** START Document text **

Although Bishnupriya Manipuri has a long literary history, its lexical resources are scattered across printed dictionaries, personal collections, and community knowledge. Many of these sources exist only in printed form and have not yet been systematically digitized.

This project therefore attempts to bring together several important dictionaries into a unified digital framework while documenting their linguistic differences and orthographic traditions.

Source Dictionaries

The present project primarily draws upon three major sources.

Dr. K. P. Sinha’s Bishnupriya Manipuri–English Dictionary. This dictionary provides a valuable bridge between Bishnupriya Manipuri and English vocabulary and is widely used by students and researchers.
L. K. Sinha and Santosh Sinha’s Bishnupriya Manipuri–Bishnupriya Manipuri Dictionary. This work focuses on lexical explanation within the language itself and reflects another important orthographic tradition.
Additional lexical material gathered from community usage, literary texts, and personal word lists.

These dictionaries represent two different spelling schools within the language. Rather than attempting to erase one tradition in favor of another, this project intentionally preserves both.

The goal is not to impose a single orthographic authority, but to document linguistic reality and allow future generations to evaluate and refine the writing system.

Orthographic Diversity

Bishnupriya Manipuri has developed multiple orthographic traditions over time, influenced by Sanskrit scholarship, Bengali orthography, regional usage, and modern linguistic analysis.

The two dictionaries used in this project reflect these different traditions. Consequently, many words appear with slightly different spellings, phonological interpretations, or morphological analyses.

Instead of forcing all entries into a single standardized spelling, the digital dictionary records these variants whenever possible.

This approach allows the dictionary to serve both linguistic research and community usage without prematurely resolving debates that are still evolving within the language community.

Data Collection and Ongoing Work

Building a digital dictionary is not simply a matter of copying words from printed sources. Each entry must be verified, normalized, and sometimes corrected.

For more than a year, the present project has involved continuous work collecting, reviewing, and refining lexical data. This includes:

manual digitization of printed dictionaries
OCR correction
removal of typographic errors
normalization of spelling variants
identification of duplicate entries
verification of meanings

Even after extensive processing, the dictionary remains a living resource that continues to grow and improve as new entries are discovered and existing entries are refined.

Language Science Goals

Beyond lexicography, the dictionary project also supports broader language science goals.

** END Document text **
** START Available data **

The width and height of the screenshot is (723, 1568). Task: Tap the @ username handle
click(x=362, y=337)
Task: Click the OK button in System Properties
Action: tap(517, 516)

** END Available data **

# Written task A
In the dictionary project text, shorten the paragraph that begins "These dictionaries represent two different spelling schools" while keeping its main facts.
# Written task B
Return everything in the dictionary project text from "manual digitization of" down to "language science goals.", copied word for word.

# Solution A
The dictionaries reflect two spelling schools within the language, and the project deliberately keeps both instead of favoring one over the other.

# Solution B
manual digitization of printed dictionaries
OCR correction
removal of typographic errors
normalization of spelling variants
identification of duplicate entries
verification of meanings

Even after extensive processing, the dictionary remains a living resource that continues to grow and improve as new entries are discovered and existing entries are refined.

Language Science Goals

Beyond lexicography, the dictionary project also supports broader language science goals.